Plus on passe de temps à piloter, moins l’équipe avance vite. En revanche, on améliore ce que l’on observe, il faut donc que les actions portent leurs propres indicateurs d’avancement, de vélocité, de qualité, mais ceci est à adapter au sujet traité. On n’est pas obligé de faire du TDD et de l’hexagonal architecture sur un petit sujet de développement annexe au core business, si ce n’est pour apprendre, se faire plaisir et progresser (peu de chance de briller en société avec ceci x-)).
En revanche, la confiance n’exclue pas le contrôle. Ici je préconise plutôt la vérification et la compréhension. Je te laisse faire comme tu veux, je t’accompagne dans l’autonomie, je t’aide si tu dérapes, mais pas systématiquement. Si tu dois tomber et que j’estime que tu ne te feras pas mal, je vais te laisser tomber. Il faut que tu délivres le bon niveau de résultat, c’est la clé. En fonction du sujet j’ajuste le niveau de contrôle, on ne gagne pas toutes les victoires, il faut parfois laisser tomber un sujet pour que l’échec apporte au collaborateur ou au groupe ; “Ce qui ne me fait pas mourir me rend plus fort…” (Friedrich Nietzsche).
Organisation apprenante
La confiance permet aux collaborateurs qui n’ont plus peur de se tromper ni de la sanction associée, de tenter de mettre en place de l’amélioration continue (cf kaizen). En prenant en main ses propres façons de faire, on peut plus facilement les améliorer afin de réduire les frottements. Rares sont les collaborateurs souhaitant continuer à faire des choses compliquées, inutiles (à leurs yeurs) ou pénibles. Plutôt que de les laisser bougonner dans leur coin, il faut inciter les collaborateurs à proposer, améliorer, prendre des risques.
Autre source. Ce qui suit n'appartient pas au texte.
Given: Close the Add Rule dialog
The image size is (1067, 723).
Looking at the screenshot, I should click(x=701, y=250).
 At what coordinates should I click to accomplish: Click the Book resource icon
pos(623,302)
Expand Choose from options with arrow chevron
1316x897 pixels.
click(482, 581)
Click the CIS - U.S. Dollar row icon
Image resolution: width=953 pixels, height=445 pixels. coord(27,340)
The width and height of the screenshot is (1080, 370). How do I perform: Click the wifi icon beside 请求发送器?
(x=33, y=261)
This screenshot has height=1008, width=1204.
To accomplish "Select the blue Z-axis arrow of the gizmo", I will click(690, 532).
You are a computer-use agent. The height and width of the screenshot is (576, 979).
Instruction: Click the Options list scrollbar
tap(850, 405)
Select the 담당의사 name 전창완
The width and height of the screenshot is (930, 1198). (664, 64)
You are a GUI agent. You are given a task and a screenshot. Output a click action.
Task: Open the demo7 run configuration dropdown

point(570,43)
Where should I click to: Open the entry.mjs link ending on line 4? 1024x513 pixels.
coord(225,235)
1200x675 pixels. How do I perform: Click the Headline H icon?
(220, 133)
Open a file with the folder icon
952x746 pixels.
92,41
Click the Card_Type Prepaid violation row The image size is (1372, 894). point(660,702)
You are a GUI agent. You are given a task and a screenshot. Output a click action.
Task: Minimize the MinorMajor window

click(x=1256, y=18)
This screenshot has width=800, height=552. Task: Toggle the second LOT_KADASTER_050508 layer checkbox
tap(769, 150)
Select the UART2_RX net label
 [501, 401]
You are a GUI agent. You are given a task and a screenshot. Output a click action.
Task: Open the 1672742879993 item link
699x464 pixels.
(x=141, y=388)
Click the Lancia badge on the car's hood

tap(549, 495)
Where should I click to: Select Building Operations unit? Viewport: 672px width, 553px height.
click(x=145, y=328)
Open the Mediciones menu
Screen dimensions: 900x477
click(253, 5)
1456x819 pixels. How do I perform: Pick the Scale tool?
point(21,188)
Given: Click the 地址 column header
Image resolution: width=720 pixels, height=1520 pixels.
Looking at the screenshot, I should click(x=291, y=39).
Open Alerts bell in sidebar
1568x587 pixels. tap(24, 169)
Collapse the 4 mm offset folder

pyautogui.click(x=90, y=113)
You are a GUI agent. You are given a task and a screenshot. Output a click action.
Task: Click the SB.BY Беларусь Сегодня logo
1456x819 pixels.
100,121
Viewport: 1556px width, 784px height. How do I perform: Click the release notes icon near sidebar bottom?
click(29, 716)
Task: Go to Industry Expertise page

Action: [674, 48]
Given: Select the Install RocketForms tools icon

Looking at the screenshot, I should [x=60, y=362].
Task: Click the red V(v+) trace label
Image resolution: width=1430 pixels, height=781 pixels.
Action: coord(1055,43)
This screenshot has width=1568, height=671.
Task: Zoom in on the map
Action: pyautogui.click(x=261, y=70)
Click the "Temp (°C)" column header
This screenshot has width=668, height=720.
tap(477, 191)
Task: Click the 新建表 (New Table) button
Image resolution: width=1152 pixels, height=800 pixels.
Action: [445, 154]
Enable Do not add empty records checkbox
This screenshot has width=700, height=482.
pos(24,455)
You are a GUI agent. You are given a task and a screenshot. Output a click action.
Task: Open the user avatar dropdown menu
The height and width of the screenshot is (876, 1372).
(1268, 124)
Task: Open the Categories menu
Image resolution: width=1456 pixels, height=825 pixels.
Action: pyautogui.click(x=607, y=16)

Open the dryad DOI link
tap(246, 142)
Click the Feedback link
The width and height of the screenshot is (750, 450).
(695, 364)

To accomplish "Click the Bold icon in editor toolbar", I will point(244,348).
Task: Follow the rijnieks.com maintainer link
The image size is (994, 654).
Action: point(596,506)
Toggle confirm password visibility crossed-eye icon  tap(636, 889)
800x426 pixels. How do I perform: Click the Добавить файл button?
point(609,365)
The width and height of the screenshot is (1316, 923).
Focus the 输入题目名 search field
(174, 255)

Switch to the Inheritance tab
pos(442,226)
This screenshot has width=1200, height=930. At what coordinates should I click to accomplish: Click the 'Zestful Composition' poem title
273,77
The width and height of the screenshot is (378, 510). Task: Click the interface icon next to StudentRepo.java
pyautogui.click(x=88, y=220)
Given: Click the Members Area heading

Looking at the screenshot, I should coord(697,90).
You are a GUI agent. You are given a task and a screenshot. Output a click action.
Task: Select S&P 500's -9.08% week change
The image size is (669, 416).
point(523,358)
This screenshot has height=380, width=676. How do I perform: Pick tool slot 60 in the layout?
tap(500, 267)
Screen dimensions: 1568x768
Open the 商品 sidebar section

Favoriser les actions collaboratives, faire oser, faire expérimenter en autonomie les idées proposées, les innovations, les améliorations proposées, utiliser le principe du fail fast, fail often.
En revanche, il est probable que les propositions de changement trop abruptes ou trop disruptives ne seront pas automatiquement adoptées par les collaborateurs, sortir de sa zone de confort est toujours complexe et demande du temps. Le rôle du manager est donc de favoriser les petits pas et de pousser le groupe à prendre des changements de plus en plus gros en s’appuyant sur les réussites précédentes. Il peut également tenter de faire jouer la transversalité via les fonctionnements en guild ou chapter (cf Spotify).
Délégation
La confiance c’est aussi la capacité à déléguer les prises de décision aux collaborateurs les mieux placés pour les prendre (cf subsidiarité). La position dans l’organigramme ne devrait pas déterminer la précédence sur les choix, si un de vos collaborateurs est plus sachant sur un sujet (ce qui devrait en toute rigueur être assez souvent le cas), il faut alors l’écouter, lui demander de se positionner sur le sujet : “Comment ferais-tu pour résoudre ce problème ? Quelle solution proposes-tu ? Y crois-tu ? T’engages tu sur le résultat ?”. Décider à la place de ses collaborateurs nécessite des propositions d’arbitrage éclairés, il faut donc les favoriser. Suivre son collaborateur en étant convaincu du résultat est une vraie marque de confiance, non ?
Commencer par le “qu’est-ce que tu proposes ?” est toujours la bonne voie, tentez-le. Néanmoins, comme me le disait mon patron Serge : when you commit, you deliver.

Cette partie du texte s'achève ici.